THE dismissal of Admiral Vishnu Bhagwat as Navy chief is an act without
parallel in the history of our `Secular Republic'. If anything, the communalist
overtones and arbitrariness of the government's decision are reminiscent of the
Dreyfus Affair, when an upstanding officer of the French army was vilified and
falsely accused of betraying his country because he happened to be Jewish. The
stated accusation against Admiral Bhagwat is no less defamatory. And the real
reasons for his ouster no less obscure.

No one is questioning the right of the government to sack a service chief. But
has it substantiated the grave charge that Admiral Bhagwat ``threatened the
established structure of democracy, traditional neutrality and objectivity of
the armed forces as well as national security''? The mere assertion of
``civilian control'' does not, by itself, make the government's decision
democratic. Indeed, other than referring to Admiral Bhagwat's ``defiance of the
established system of Cabinet control over the defence forces'', the defence
ministry has revealed nothing. All it says is that there is a need to preserve
the balance between the interest of national security and the right of people
to be informed.

What the government feels it is not in the ``interest of national security'' to
divulge is the fact that Admiral Bhagwat has been dismissed for refusing to
accept as his deputy Vice Admiral Harinder Singh, a man who -- in a writ
petition -- has given ample proof of communalist, anti-Muslim bias. No matter
what spin is put out, this is the long and short of the entire affair.

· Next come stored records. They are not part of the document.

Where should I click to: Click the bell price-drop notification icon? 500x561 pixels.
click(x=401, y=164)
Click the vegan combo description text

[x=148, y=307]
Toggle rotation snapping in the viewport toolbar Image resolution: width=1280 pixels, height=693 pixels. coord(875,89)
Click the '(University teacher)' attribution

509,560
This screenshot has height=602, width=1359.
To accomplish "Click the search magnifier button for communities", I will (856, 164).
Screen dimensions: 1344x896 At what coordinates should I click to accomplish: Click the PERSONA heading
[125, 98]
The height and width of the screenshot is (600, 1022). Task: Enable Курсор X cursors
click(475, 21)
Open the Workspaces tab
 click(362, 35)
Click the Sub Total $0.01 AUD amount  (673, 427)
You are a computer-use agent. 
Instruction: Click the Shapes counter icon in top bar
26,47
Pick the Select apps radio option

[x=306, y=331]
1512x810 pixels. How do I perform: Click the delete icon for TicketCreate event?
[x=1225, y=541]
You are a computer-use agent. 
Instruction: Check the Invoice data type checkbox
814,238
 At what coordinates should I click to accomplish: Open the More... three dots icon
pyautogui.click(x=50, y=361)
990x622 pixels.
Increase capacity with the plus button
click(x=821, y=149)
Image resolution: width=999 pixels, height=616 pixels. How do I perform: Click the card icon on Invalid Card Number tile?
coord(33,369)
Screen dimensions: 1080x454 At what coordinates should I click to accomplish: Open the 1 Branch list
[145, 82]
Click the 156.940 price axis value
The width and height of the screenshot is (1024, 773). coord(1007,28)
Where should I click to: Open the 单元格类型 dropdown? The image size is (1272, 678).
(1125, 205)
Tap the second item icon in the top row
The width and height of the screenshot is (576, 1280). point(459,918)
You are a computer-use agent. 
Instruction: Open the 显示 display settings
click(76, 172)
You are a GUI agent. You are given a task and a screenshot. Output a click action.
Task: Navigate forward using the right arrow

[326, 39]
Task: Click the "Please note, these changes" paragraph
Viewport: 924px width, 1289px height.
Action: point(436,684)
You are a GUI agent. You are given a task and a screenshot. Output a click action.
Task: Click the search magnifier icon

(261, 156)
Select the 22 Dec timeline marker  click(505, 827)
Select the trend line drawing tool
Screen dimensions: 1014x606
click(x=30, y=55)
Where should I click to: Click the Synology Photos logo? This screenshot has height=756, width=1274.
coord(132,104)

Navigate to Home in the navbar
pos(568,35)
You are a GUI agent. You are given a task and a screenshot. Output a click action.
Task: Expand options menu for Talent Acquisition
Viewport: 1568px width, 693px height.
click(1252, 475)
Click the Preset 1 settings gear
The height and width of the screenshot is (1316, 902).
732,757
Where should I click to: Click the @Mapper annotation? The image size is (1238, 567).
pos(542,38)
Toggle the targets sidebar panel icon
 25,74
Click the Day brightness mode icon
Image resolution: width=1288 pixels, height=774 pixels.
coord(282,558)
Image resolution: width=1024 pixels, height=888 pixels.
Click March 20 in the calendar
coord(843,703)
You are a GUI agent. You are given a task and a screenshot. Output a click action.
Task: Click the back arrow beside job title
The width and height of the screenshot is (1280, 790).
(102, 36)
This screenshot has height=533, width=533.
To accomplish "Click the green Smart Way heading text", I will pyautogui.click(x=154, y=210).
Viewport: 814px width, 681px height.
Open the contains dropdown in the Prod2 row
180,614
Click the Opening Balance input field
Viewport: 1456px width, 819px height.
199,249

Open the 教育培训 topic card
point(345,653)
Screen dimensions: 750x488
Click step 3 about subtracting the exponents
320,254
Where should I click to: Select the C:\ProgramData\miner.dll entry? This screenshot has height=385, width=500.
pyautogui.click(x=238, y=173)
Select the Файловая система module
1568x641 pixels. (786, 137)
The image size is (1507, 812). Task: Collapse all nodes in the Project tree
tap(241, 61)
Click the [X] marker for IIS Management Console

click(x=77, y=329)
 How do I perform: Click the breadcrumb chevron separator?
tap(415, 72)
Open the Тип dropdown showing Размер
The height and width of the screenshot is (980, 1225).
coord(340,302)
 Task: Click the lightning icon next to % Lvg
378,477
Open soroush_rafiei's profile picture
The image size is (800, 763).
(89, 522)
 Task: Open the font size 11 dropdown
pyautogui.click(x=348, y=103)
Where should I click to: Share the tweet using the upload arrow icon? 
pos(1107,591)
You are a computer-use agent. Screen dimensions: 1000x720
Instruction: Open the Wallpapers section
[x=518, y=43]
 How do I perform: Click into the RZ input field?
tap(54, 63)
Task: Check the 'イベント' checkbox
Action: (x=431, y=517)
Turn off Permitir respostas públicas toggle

In a letter to Defence Minister George Fernandes on August 13, Ms Niloufer
Bhagwat, wife of Admiral Bhagwat and a leading civil rights lawyer, drew
attention to certain objectionable statements made by Vice Admiral Singh in his
petition filed in the Calcutta high court on June 10, 1998. In that petition,
the vice admiral complained that Admiral Bhagwat had ``a hidden denominational
agenda'' in rejecting his appointment as deputy naval chief and made the
`accusation' (if that word can be used in this context) that: the navy chief's
wife is ``half-Muslim''; she had served as counsel for the CPI before the
Srikrishna Commission investigating the Bombay riots; Admiral Bhagwat did not
perform the proper funeral rites for his father (and hence was not a proper
Hindu); Cdr A A Lone, staff officer of the navy chief and the only Kashmiri
officer in the Indian Navy, is ``related to a terrorist''; `Muslim' naval
officers are ``close'' to the family of Adm Bhagwat.

No Reply

Such `allegations', Ms Bhagwat pointed out, ``are not only malafide but
uncalled for as they have the potential of dividing the Armed Forces on
religious grounds''. The defence minister, however, did not reply to her.
Instead, he and the Prime Minister insisted that Vice Admiral Harinder Singh be
foisted on the Navy chief and made no attempt to discuss the matter with him.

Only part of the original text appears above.